Bereitgestellter Text
Der zwölfteilige "Baum-Zyklus", den Demisch von Januar bis August 1946 unmittelbar nach der Rückkehr aus sowjetischer Gefangenschaft schuf, sollte sein malerisches Hauptwerk werden. In der symbolischen Verdichtung weniger abstrahierter Bildmotive, wie „Sonne“, „Baum“, „Berg“ und „Schleier“, erhalten diese Bilder eine Leuchtkraft, die seinen reifen Kolorismus der Vorkriegsbilder noch steigert. Zugleich überraschen sie durch eine strenge, nahezu klassische Liniensprache. Von Bild zu Bild umkreist der Zyklus in vielfältigen Sinn-Bezügen das Hauptthema der ersten Nachkriegszeit: die spirituelle Erneuerung. Nach diesem Höhepunkt wollte Demisch nur noch sozial wirken und arbeitete fortan in Wort und Schrift als Vortragender und Schriftsteller.

Nachdem Heinz Demisch seit dem 14. Lebensjahr auf einer privaten Malschule in Königsberg eine erste akademische Ausbildung erfahren hatte, studierte er ab Winter 1931/32 in Königsberg an der Akademie der Bildenden Künste bei Alfred Partikel – in der Klasse für Landschaftsmalerei – und bei Wilhelm Worringer Kunstgeschichte an der Universität. Obgleich Partikel ihn zum Meisterschüler machen wollte, suchte Demisch, seine weitere Ausbildung eher im Westen fortzusetzen. Im Winter 1932 wechselte der 19-Jährige an die Kunstschule Weimar. Nach nur zwei Semestern brach er das Studium ab, nachdem ihm der Direktor, Paul Schultze-Neumann, zum Zwecke der Umerziehung mit einem paramilitärischen Lageraufenthalt gedroht hatte. Derart früh mit der kulturideologischen Barbarei der Nazis konfrontiert, floh Demisch im Herbst 1933 nahezu mittellos nach Palermo. Dort erarbeitete er sich während der folgenden Monate die Grundlagen für seine späteren Landschaftspoesien. Bis zur Militärausbildung Anfang 1939 und der Einberufung zu Kriegsbeginn blieben ihm für die eigene künstlerische Weiterentwicklung nur fünf Jahre, die er in Weimar, Hagen und Berlin verbrachte. Der Krieg endete für Demisch im September 1943 mit einer Schussverwundung und zweijähriger sowjetischer Gefangenschaft. Die Schikanen in einem Arbeitslager und die tägliche Akkordarbeit in einem primitiven Kohlebergwerk brachten ihn an den Rand des Todes. Religiöse Grenzerfahrungen hielten ihn aufrecht. Schwerkrank konnte er mit dem ersten Gefangenentransport im November 1945 in sein Berliner Atelier zurückkehren. Noch als Rekonvaleszent malte er von Januar bis August 1946 sein eigentliches Hauptwerk, einen Zyklus von zwölf Bildern. Darin erscheint als kontinuierliches Hauptmotiv das Symbolum des Baumes, der sich zur Sonne erhebt. Er gewinnt von Bild zu Bild an Stärke und Raum. Weitere Bildzeichen, wie „Berg“ und „Schleier“, kamen hinzu, um schließlich auf verschlüsselte Weise über die Metaphorik des abgestorbenen und neu keimenden Baumes auf den christlichen Weg von der Passion zur Auferstehung zu verweisen.

[Einträge aus einem Datensatz]
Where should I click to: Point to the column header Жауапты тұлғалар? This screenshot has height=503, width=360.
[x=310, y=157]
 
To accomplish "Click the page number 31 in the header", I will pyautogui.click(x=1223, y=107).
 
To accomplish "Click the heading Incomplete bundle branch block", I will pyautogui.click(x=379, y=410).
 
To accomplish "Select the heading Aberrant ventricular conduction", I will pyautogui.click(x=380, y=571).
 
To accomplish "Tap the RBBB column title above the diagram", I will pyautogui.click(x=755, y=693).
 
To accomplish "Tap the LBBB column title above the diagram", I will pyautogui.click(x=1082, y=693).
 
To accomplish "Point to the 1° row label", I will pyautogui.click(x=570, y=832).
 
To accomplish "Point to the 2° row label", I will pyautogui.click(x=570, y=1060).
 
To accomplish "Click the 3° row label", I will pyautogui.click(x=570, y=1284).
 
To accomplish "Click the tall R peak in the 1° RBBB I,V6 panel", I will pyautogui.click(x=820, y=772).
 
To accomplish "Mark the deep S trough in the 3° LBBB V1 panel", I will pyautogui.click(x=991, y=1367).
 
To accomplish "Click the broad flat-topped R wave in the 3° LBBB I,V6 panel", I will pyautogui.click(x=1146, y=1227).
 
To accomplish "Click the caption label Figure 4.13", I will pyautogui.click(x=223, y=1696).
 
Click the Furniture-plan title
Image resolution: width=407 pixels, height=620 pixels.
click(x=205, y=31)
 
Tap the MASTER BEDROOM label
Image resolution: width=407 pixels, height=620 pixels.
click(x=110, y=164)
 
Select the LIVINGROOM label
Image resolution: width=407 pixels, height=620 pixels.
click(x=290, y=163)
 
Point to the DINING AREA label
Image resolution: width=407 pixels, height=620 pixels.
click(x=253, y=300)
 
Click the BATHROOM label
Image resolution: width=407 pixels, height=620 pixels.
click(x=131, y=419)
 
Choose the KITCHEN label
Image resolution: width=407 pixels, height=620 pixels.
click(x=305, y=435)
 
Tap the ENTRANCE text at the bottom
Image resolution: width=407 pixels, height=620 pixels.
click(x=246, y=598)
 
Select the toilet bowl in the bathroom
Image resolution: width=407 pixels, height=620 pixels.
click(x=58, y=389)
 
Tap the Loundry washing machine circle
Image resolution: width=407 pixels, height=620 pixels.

Aufgabenstellung
Übertrage den Satz „Im Winter 1932 wechselte der 19-Jährige an die Kunstschule Weimar.“ aus dem Text über Heinz Demisch ins Englische.

Vollständige Ausgabe
In the winter of 1932, the 19-year-old transferred to the Weimar Art School.